Commercial banks which
have lent over Rs.7,000 crore to Kingfisher Airlines are closely monitoring the situation and are
tightening
the noose around its promoter to protect their
interest.
They may
take drastic steps, including auctioning the mortgaged assets or selling pledged shares
in case the airline
fails to come up with a revival plan in the next three weeks.
State Bank of India
(SBI), the lead
banker of the
17 member lenders’ consortium, with exposures of over Rs.1,400 crore to
Kingfisher, said it was concerned about the current situation and was
waiting to hear from the management.
“We are talking to them daily.
It (the lock
out) is a matter of concern but what we can do? Our efforts are on to recover the maximum
by all possible means,” said S. Visvanathan, Managing Director, SBI. “The banks
are looking at all aspects to ensure that money given to them (Kingfisher)

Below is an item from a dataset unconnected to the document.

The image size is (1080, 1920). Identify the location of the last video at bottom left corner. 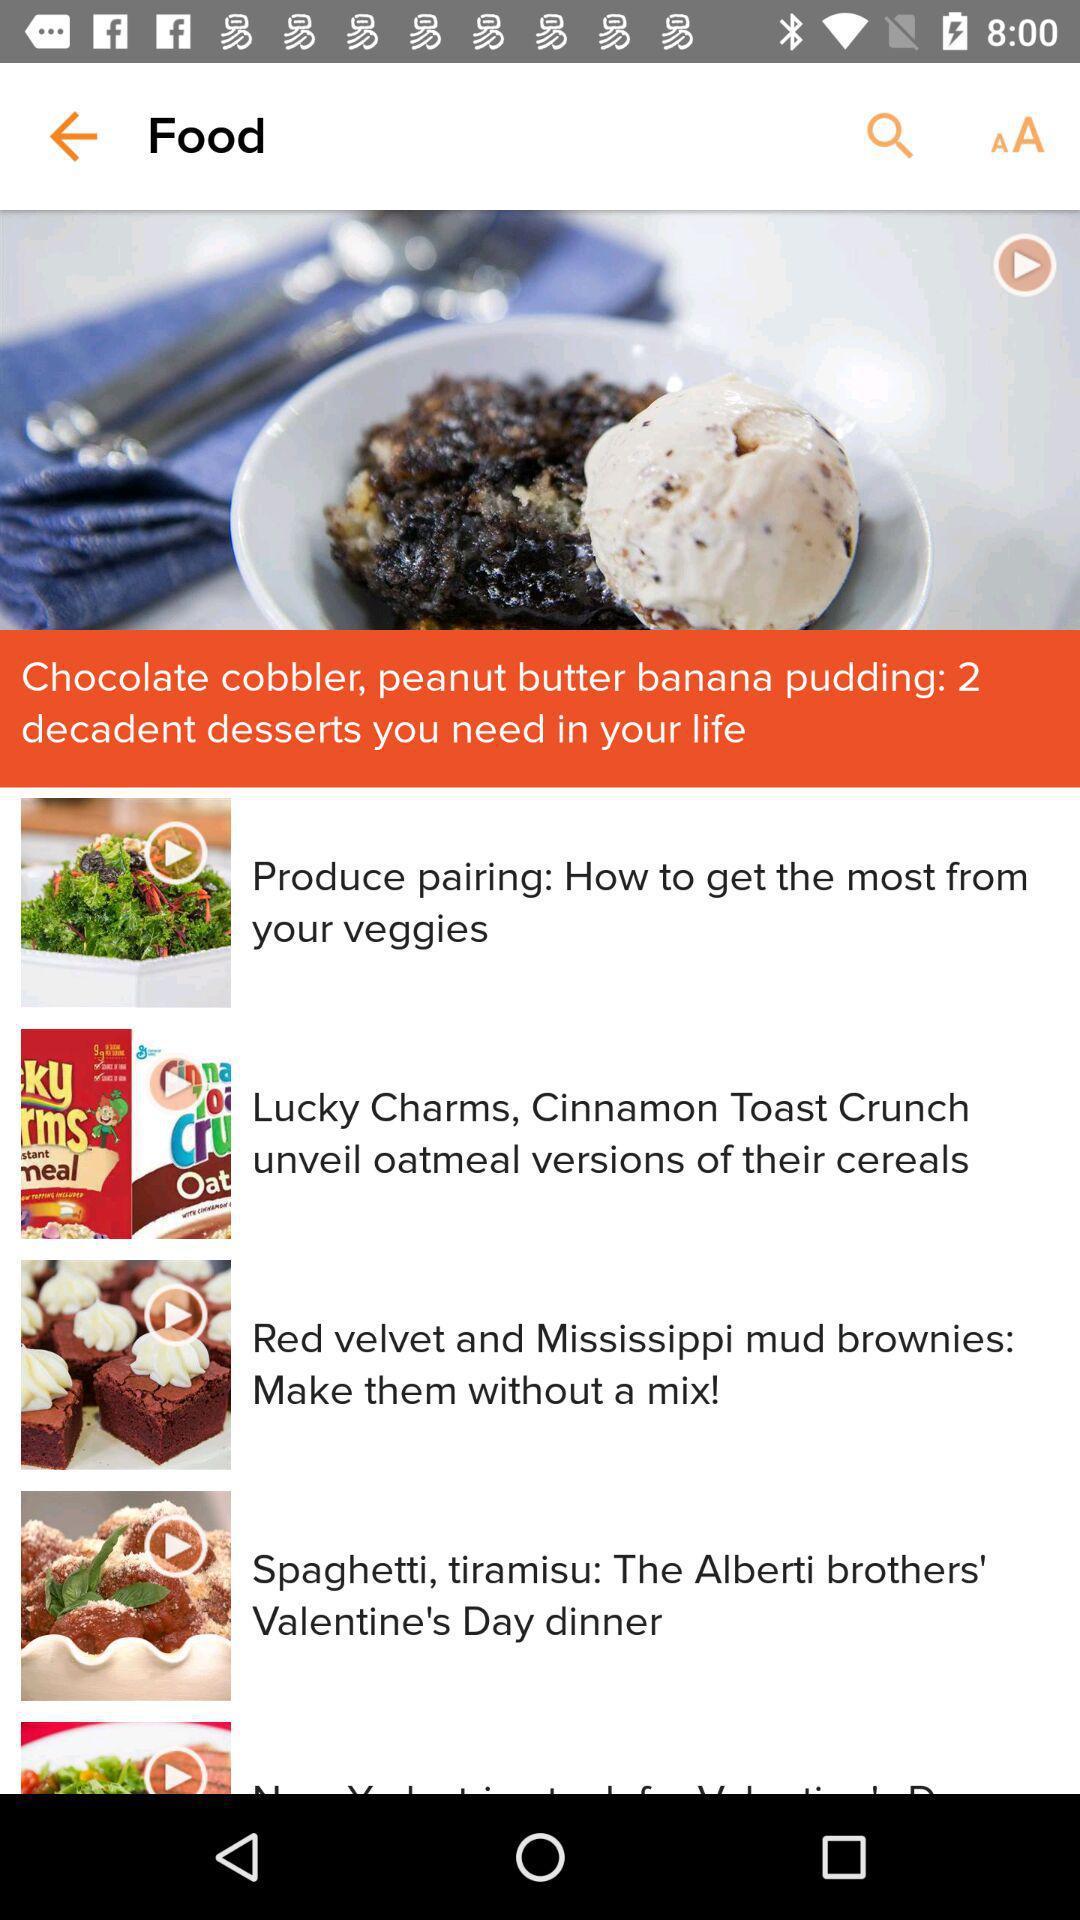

will be recovered,” Mr. Visvanathan added. By the end of this month, Kingfisher should come
up with a revival plan which the banks will closely examine. SBI Caps has
been entrusted with this task but banks have made it clear that there will
be no morerestructuring this time. The airline has told banks that the loans
could be repaid by flying all the aircraft to generate money and by
roping in a foreign partner. “Let us not second guess. They will
come out with something. Our effort is to ensure that our interest is protected
at all costs,” the SBI MD said.
The banks
also confirmed that Rs.60 crore had been released to Kingfisher from an escrow
account that was de-frozen by the tax authorities. However, the airline
has not paid salary to employees so far. “We are still waiting to hear from the management.
We don’t know what is Mr. Vijay Mallya upto? He is not saying any thing,” said
a striking employee.
Meanwhile, the lock
out is expected to be extended till October 20. The deadline
of the DGCA
show cause notice ends on October 19.